Streit um KNDS-Beteiligung: Warum die Bundesregierung und der Rüstungskonzern blockieren
Gesa EigenwilligStreit um KNDS-Beteiligung: Warum die Bundesregierung und der Rüstungskonzern blockieren
Die Bundesregierung plant, einen 40-Prozent-Anteil an KNDS zu übernehmen, einem deutsch-französischen Rüstungskonzern. Die Verhandlungen zwischen Berlin und der Unternehmensführung von KNDS über die Modalitäten dieser Beteiligung sind jedoch ins Stocken geraten, wodurch sich der Abschluss der Vereinbarung verzögert.
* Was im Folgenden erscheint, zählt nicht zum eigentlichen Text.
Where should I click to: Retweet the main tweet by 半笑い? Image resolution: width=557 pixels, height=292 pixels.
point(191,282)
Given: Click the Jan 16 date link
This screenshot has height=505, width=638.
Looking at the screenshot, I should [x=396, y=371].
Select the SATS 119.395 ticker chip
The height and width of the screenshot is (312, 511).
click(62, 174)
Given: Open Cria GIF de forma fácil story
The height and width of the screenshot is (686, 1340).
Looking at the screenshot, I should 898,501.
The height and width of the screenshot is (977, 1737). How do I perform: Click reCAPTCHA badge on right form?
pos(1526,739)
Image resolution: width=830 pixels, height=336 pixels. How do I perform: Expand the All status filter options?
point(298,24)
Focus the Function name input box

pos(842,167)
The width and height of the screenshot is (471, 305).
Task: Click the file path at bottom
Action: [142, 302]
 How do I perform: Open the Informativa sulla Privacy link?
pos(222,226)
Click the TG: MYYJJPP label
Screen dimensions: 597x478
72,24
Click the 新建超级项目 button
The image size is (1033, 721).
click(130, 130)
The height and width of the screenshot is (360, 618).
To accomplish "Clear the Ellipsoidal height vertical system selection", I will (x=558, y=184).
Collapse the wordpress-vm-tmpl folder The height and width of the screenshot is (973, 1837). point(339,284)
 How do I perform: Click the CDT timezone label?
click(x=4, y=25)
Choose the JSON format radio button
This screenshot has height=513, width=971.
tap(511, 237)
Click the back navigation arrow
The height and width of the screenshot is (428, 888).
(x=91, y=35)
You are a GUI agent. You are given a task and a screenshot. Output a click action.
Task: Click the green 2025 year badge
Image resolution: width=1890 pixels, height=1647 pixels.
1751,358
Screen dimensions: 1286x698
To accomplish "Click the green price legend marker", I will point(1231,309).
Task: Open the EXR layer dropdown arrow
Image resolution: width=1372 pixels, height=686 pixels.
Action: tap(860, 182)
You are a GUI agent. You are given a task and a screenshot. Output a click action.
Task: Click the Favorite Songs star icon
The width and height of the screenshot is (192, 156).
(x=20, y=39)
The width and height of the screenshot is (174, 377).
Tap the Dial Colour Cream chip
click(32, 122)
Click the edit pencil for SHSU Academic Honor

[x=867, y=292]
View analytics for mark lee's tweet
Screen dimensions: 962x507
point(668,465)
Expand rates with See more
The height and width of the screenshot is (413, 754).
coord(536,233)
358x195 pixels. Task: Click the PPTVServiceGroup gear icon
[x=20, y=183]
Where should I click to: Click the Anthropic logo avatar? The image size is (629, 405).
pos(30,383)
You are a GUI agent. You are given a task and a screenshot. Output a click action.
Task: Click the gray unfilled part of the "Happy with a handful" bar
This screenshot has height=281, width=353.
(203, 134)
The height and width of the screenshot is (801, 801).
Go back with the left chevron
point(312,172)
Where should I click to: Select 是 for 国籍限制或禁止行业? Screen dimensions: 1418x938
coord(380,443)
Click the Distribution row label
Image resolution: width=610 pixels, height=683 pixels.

KNDS entstand aus einem Joint Venture zwischen dem französischen Unternehmen Nexter und dem deutschen Hersteller Krauss-Maffei Wegmann (KMW). Die komplexe Struktur des Konzerns hat bei Abgeordneten Bedenken ausgelöst, insbesondere in Bezug auf den Schutz sensibler Technologien. Es gibt Befürchtungen, dass es zu undichten Stellen bei Systemen wie dem Leopard-Kampfpanzer oder dem gepanzerten Fahrzeug Boxer kommen könnte.
Streit gibt es weiterhin darüber, wie viel Kontrolle der Staat über KNDS ausüben soll und wie die Integration mit dem französischen Partner gestaltet werden soll. Einige Abgeordnete der Koalitionsparteien SPD und CDU/CSU fordern weitreichende Vetorechte sowie Mitbestimmungsrechte bei der Besetzung von Führungspositionen. Zudem schlagen sie eine „Nur für deutsche Augen“-Regelung vor, die die Arbeit an von KMW entwickelten Waffensystemen ausschließlich deutschem Personal vorbehalten soll.
Die Unternehmensführung von KNDS hat die Forderung nach der „Nur für deutsche Augen“-Regelung als inakzeptabel zurückgewiesen. Gleichzeitig strebt das Unternehmen an, bis Mitte Juli an die Börse zu gehen, wofür zuvor die staatliche Beteiligung endgültig geklärt werden muss. Die Führungsebene präsentiert die Fusion als Schritt hin zu einer voll integrierten Unternehmensgruppe.
Die festgefahrenen Verhandlungen gefährden nun sowohl die geplante Staatsbeteiligung als auch den Börsengang von KNDS. Die Abgeordneten bestehen auf Schutzmechanismen, um sensible Technologien zu sichern und eine deutsche Aufsicht zu gewährleisten. Das Ergebnis der Auseinandersetzung wird die künftige Struktur und Führung des Rüstungskonzerns maßgeblich prägen.